Desde abajo sorprende por lo expuesto a la intemperie que está el sitio. La Santina surge como colgando de una hendidura en la pared de roca. Desde abajo no es más que un tajo dado con el revés de una espada gigantesca; una grieta en el talud añil por donde asoman las llamitas de cientos de velas y exvotos dejados allí por innumerables peregrinos y fieles. Todo en Covadonga evoca lo que debieron ser los lugares sacros de la antiguedad, fuentes de vida espontáneas nacidas abruptamente entre selvas frondosas e innaccesibles. Es como una prueba de fe, subir hasta allí arriba, y uno siente la necesidad, sugestión sin duda del momentum, de abandonarse a la venerabilidad de un lugar privilegiado, nido de águilas dominando el cielo asturiano. Algo parecido me ocurrió cuando fui al Cabo de Peñas, hace poco, en mi última visita. Resume Peñas lo que es Asturias: un lugar de belleza bravía.

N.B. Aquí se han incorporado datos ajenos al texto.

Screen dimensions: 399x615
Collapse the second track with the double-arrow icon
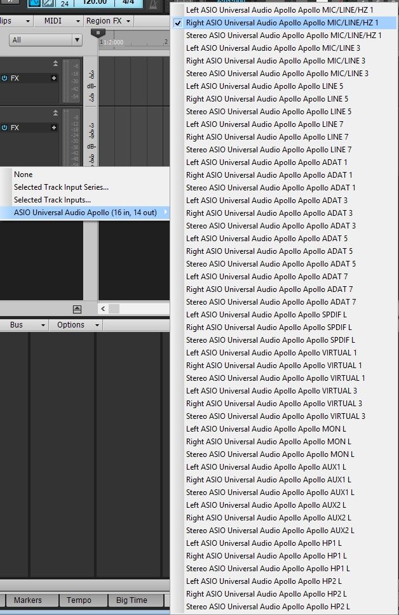(x=55, y=113)
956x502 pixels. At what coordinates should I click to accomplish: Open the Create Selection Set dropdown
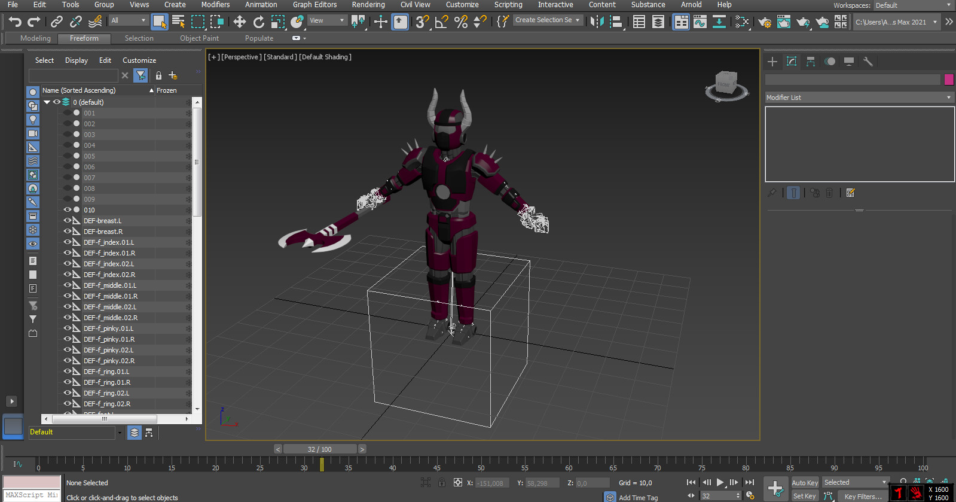click(x=547, y=20)
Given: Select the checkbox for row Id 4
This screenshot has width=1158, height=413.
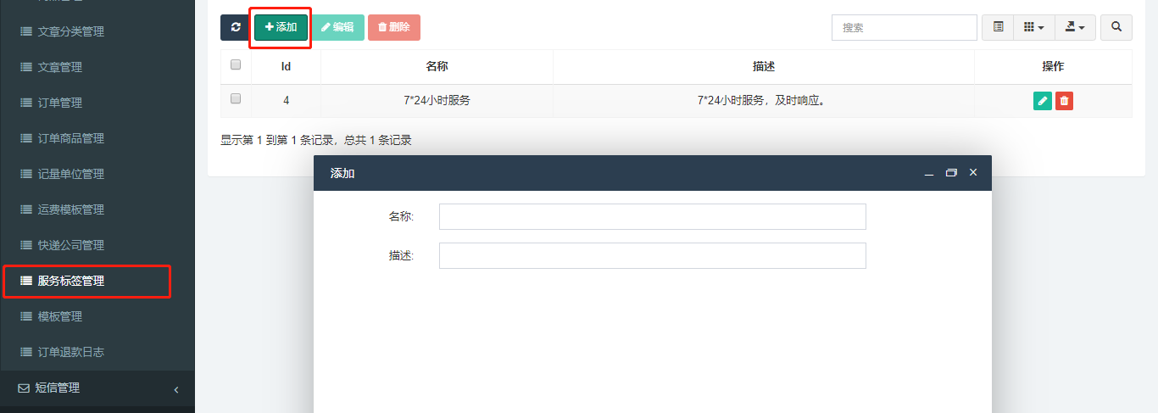Looking at the screenshot, I should click(x=236, y=98).
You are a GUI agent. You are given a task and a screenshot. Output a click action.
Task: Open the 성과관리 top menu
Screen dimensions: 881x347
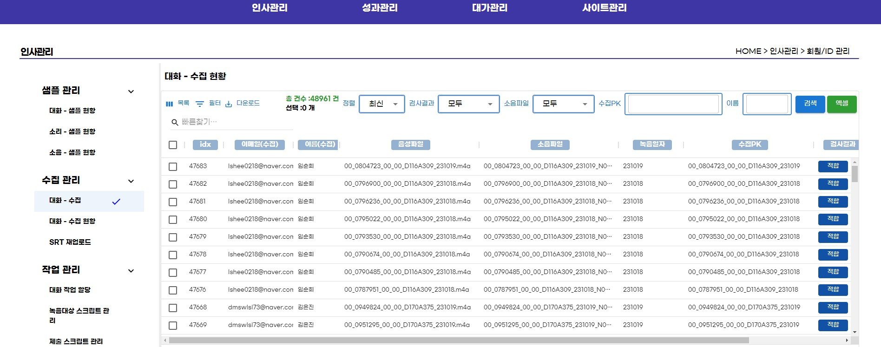pyautogui.click(x=380, y=8)
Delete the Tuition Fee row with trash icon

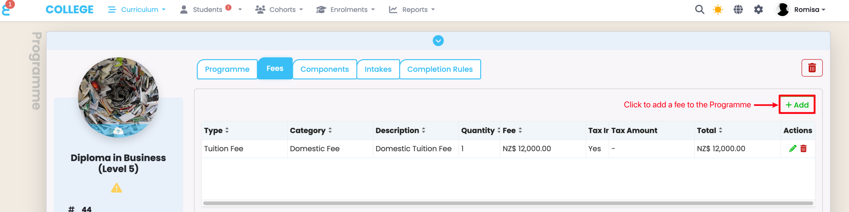click(804, 148)
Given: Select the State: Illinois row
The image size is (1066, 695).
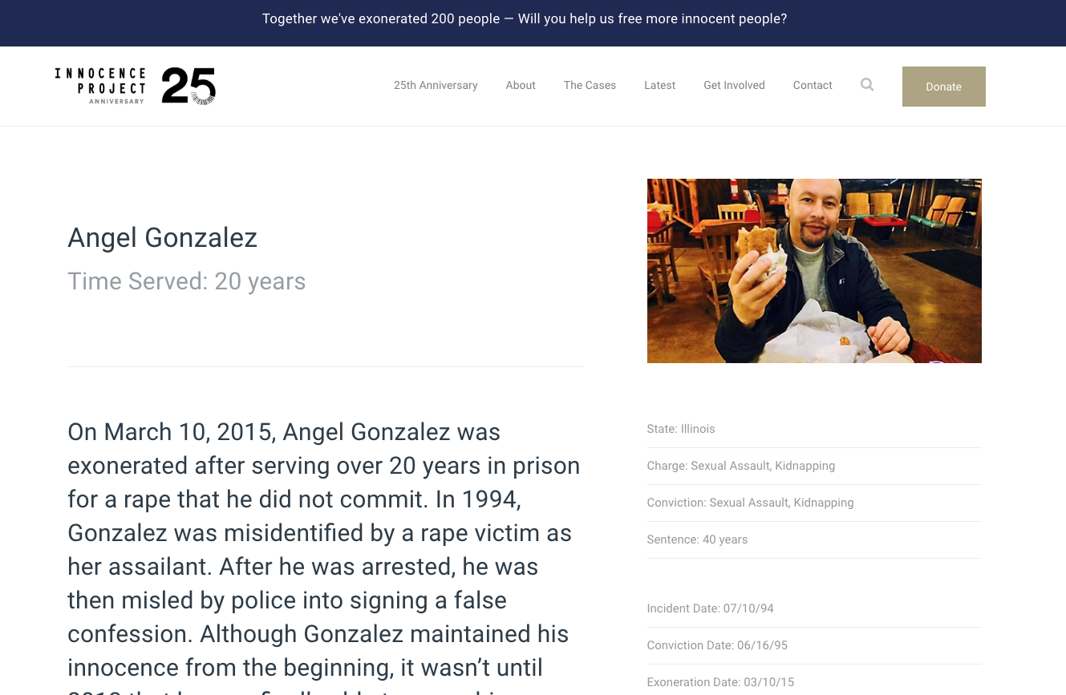Looking at the screenshot, I should pos(814,429).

Aparece de golpe el cabo cortado como a pico, en el final de un camino bucólico que atraviesa lo mejor de la Asturias rural. La ruta está sembrada de caserones e iglesias minúsculas, todas hechas de bloques simétricos de piedra. No hay nada de la exuberancia andaluza en esos templos, ni tampoco de la sobriedad austera del románico castellano: es un estilo mucho más hermenéutico, son iglesias de marineros y labradores que conquistan su pedazo de mundo desde tiempo inmemorial junto a acantilados brutales y un viento incesante que moldea almas como talla paredes kilométricas de roca calcárea. Peñas es mágico, y uno puede asomarse a ese mirador peligroso y sublime desde el que se otea el perfil del litoral cantábrico: una silueta negra recortada a martillazos sobre un azul inmenso, un azul bíblico. Delante, hacia el fondo, como epílogo invisible de la talasocracia azul, sólo quedaba Inglaterra y los mares del norte. Hacía sol; cuando solea en Asturias, no quema como en Cádiz o Sevilla, sino que permite el espejismo de una bóveda dulce y un mar iridiscente: pero no es más que una ilusión. La infinitud del horizonte se hace tangible en Peñas, y uno sólo puede separar el mar del cielo por las crestas que la ventolera recorta abajo, en la superficie encrespada del océano. Se echa el mar sobre las piedras de abajo, sobre las lascas de una orilla no pisada por el hombre, pues, ¿quién coño está tan loco como para llegar hasta allí, siquiera en barco? La mitad de las playas asturianas son vírgenes porque alcanzarlas sin morir despeñado o estrujado contra las escolleras es tarea propia de suicidas. Pero queda uno extasiado ante ese perfil marítimo: el Cantábrico abraza Asturias como un toro bravo embistiendo las tablas de un coso de albero, furioso, iracundo. Pero como el animal, ese mar da sentido al territorio, orienta la vida de la tierra, la fecunda con su poder. Y las olas llegan hasta Oviedo, y si no es por el Pajares, salpicarían hasta la catedral de León.